_Document text:_
Lara scolded me recently for getting ashy-coloured highlights to “soften” the transition from dark brown to white. Many people do this to fast-forward the growing-out process, which involves spending more money (and using more chemicals) to add highlights to the rest of your hair to try to match the grey.
“You are obligated now to tell people who are inspired by your hair that it is not as easy as it looks. Being gorgeous is work.” She’s right. Even going grey isn’t hassle-free, especially not during the awkward growing-out phase. In my case, I had my colourist bleach the daylights out of the bottom half of my front stripe so it would look somewhat more intentional. He tried to lighten my dyed dark-brown hair to as close to white as possible to match my roots. It took three bleaches over a three-hour appointment, which turned my strong and silky strands into something resembling cotton candy. And while the colour came out more platinum blond than the white I was hoping for, I still thought it was an improvement. Going grey is painfully slow, emotionally uncomfortable and one of the riskiest things I’ve ever done.
So maybe I’m stuck in the habit of perpetual maintenance, or I’m still hoping to find a magical style that would make my grey hair look younger. I’ve made an appointment with yet another colourist to fix the last dye job; he specializes in pearly greys and many of his clients are—believe it or not—millennials who want to fake it. He lightens the yellowish tones in my front streak and then colours the whole stripe a foxy silver. He calls it my “money piece”—a face-framing highlight made popular by Beyoncé. And then we both agree that I should stop messing with my hair.
At the end of the day, I can look at this grey-hair challenge as an endeavour to look just as youthful and attractive no matter what colour my mane is. Or I can look at it as an experience to look inward. To see my white blaze as part of my authentic and rebellious self. Feeling beautiful is so much about attitude and confidence that isn’t necessarily captured in one glance. My beautiful friend Wency, also in her early 40s (but who, annoyingly, has very little grey to show for it), put it this way: “I wonder if a healthy way of thinking about aging and greying is to not see it as taking something away. It’s not about becoming invisible. Instead, it’s about making room for the rest of yourself to shine through.”
In some ways, focusing less on my appearance during the past 10 months has given me more confidence. Other times, I still seek validation from others—which is unfortunate, but I feel I need it. I’ve turned to Silver Sisters, a private Facebook group of nearly 15,000 members, that supports women of all ages giving up the dye. They’ve helped me reject the misconception that letting your hair go grey is letting yourself go. A popular comeback in the going-grey community is that you’re actually just letting yourself be. When I posted pictures of my progress, at six months and now, almost a year in, I was flooded with positive comments about my white stripe, encouraging me to not give up on it.

_Data section:_
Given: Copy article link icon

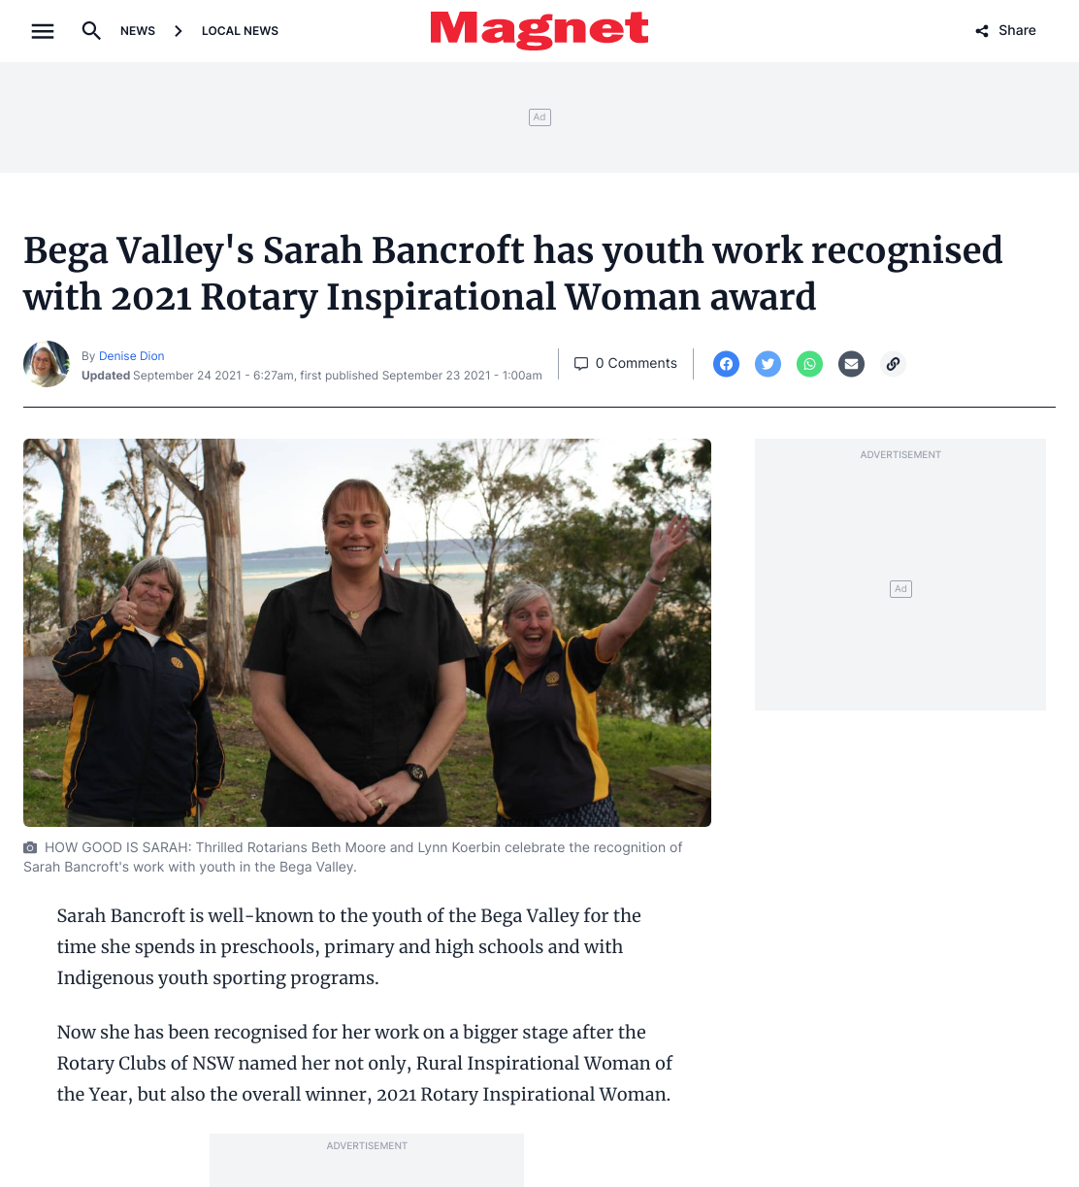Looking at the screenshot, I should click(893, 364).
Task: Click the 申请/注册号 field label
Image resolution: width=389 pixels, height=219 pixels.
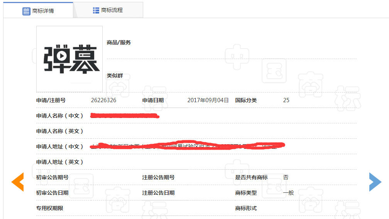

_Exercise 1:_
Answer from the going-grey essay:
(a) How many bleaches did the first colourist's appointment take, and how long did it last?
(b) What does the second colourist call the writer's front stripe?
(c) About how many members does Silver Sisters have?
_Exercise 2:_
Say whether each statement agrees with the going-grey essay, and quote the words that decide it:
(a) The bleaching produced the pure white the writer had hoped for.
(b) Wency has a lot of grey hair.
(c) Silver Sisters is a private Facebook group.
_Exercise 3:_
Rewrite the going-grey essay starting at "In some ways, focusing" and ending at "give up on it.", renaming "Silver Sisters" to "Grey Sisters".

_Task output 1:_
(a) Three bleaches over a three-hour appointment.
(b) The writer's "money piece."
(c) Nearly 15,000.

_Task output 2:_
(a) No: "the colour came out more platinum blond than the white I was hoping for"
(b) No: "has very little grey to show for it"
(c) Yes: "a private Facebook group of nearly 15,000 members"

_Task output 3:_
In some ways, focusing less on my appearance during the past 10 months has given me more confidence. Other times, I still seek validation from others—which is unfortunate, but I feel I need it. I’ve turned to Grey Sisters, a private Facebook group of nearly 15,000 members, that supports women of all ages giving up the dye. They’ve helped me reject the misconception that letting your hair go grey is letting yourself go. A popular comeback in the going-grey community is that you’re actually just letting yourself be. When I posted pictures of my progress, at six months and now, almost a year in, I was flooded with positive comments about my white stripe, encouraging me to not give up on it.